Perturbed neuronal Ca²⁺ homeostasis is implicated in Alzheimer's disease, which has primarily been demonstrated in mice with amyloid-β deposits but to a lesser and more variable extent in tauopathy models. In this study, we injected AAV to express Ca²⁺ indicator in layer II/III motor cortex neurons and measured neuronal Ca²⁺ activity by two photon imaging in awake transgenic JNPL3 tauopathy and wild-type mice.
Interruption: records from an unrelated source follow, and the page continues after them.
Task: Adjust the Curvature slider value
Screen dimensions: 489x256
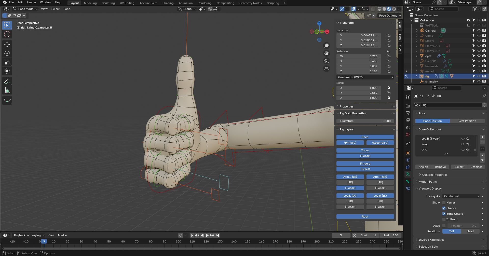Action: click(x=365, y=121)
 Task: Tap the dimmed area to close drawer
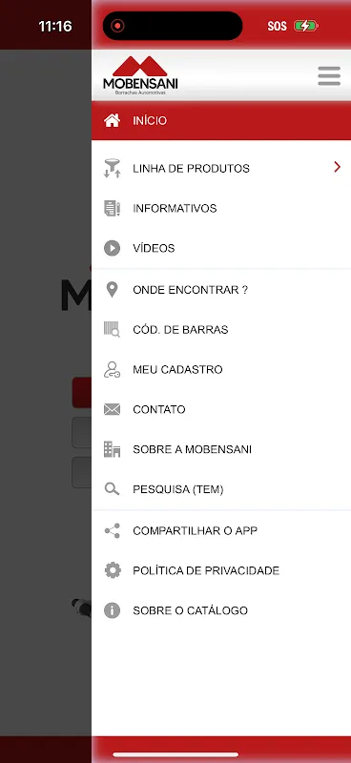(45, 389)
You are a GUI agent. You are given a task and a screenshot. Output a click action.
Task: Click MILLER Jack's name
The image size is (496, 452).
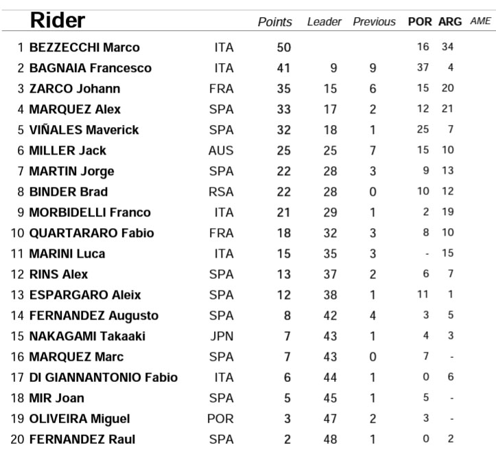pyautogui.click(x=68, y=150)
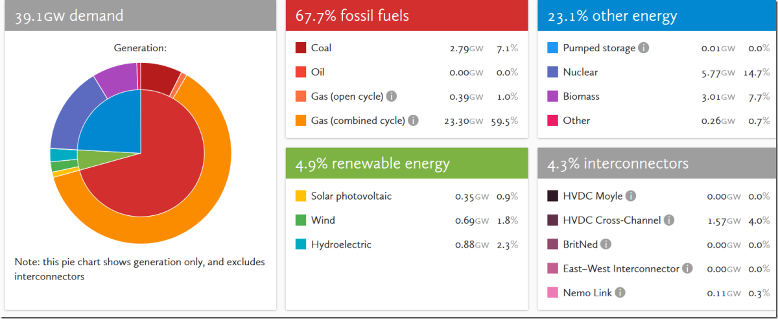The width and height of the screenshot is (778, 319).
Task: Open the Pumped storage info icon
Action: [643, 48]
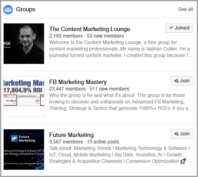The image size is (198, 177).
Task: Click the Nathan Collier portrait thumbnail
Action: (24, 44)
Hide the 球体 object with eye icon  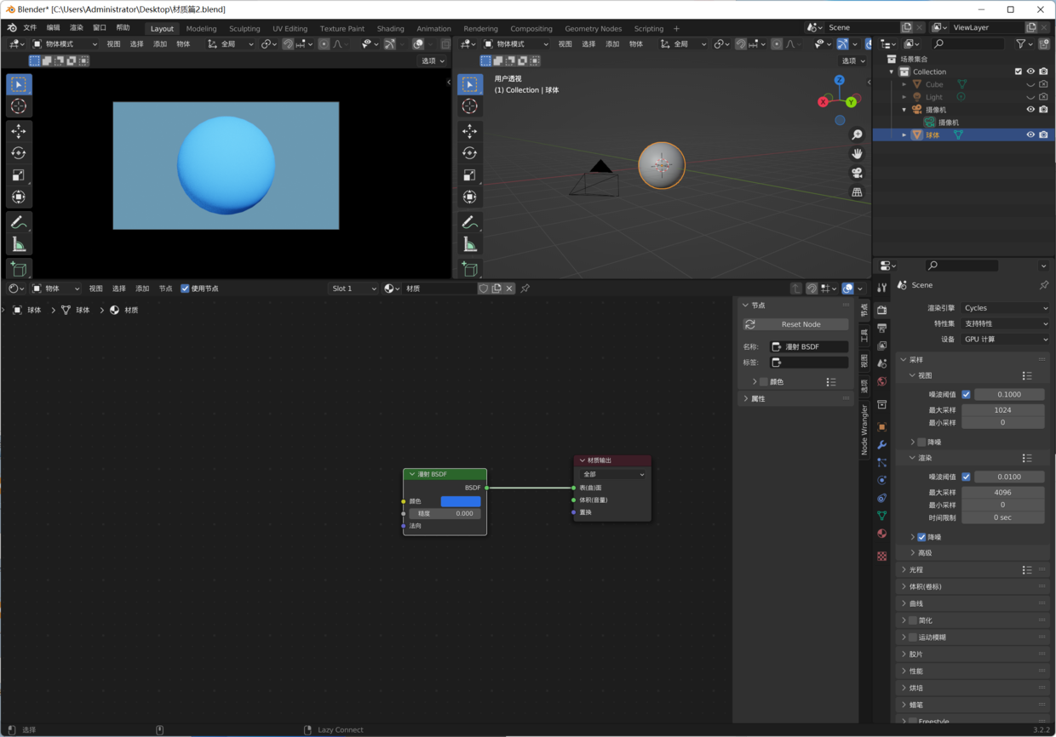pyautogui.click(x=1030, y=134)
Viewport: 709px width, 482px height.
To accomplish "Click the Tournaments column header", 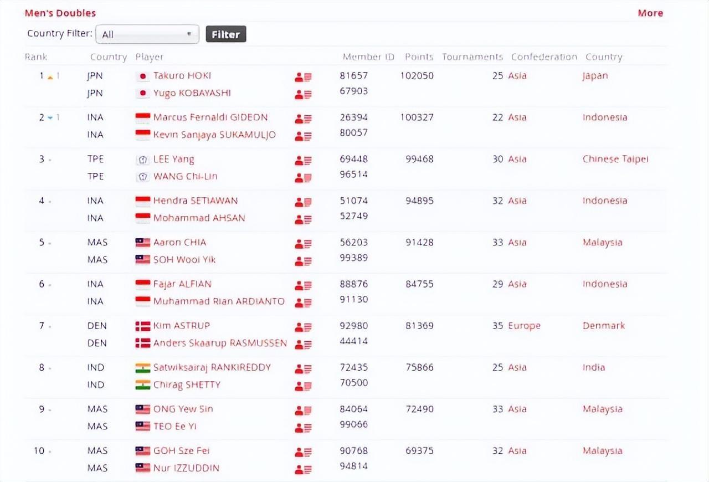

Various biochemical measurements were conducted in postmortem mouse brains for mechanistic insight and a group of animals received two intravenous injections of a tau monoclonal antibody spaced by four days to test whether the Ca²⁺ dyshomeostasis was related to pathological tau protein. Under running conditions, we found abnormal neuronal Ca²⁺ activity in tauopathy mice compared to age-matched wild-type mice with higher frequency of Ca²⁺ transients, lower amplitude of peak Ca²⁺ transients and lower total Ca²⁺ activity in layer II/III motor cortex neurons. While at resting conditions, only Ca²⁺ frequency was increased. Brain levels of soluble pathological tau correlated better than insoluble tau levels with the degree of Ca²⁺ dysfunction in tauopathy mice. Furthermore, tau monoclonal antibody 4E6 partially rescued Ca²⁺ activity abnormalities in tauopathy mice after two intravenous injections and decreased soluble pathological tau protein within the brain. This correlation and antibody effects strongly suggest that the neuronal Ca²⁺ dyshomeostasis is causally linked to pathological tau protein. These findings also reveal more pronounced neuronal Ca²⁺ dysregulation in tauopathy mice than previously reported by two-photon imaging that can be partially corrected with an acute tau antibody treatment.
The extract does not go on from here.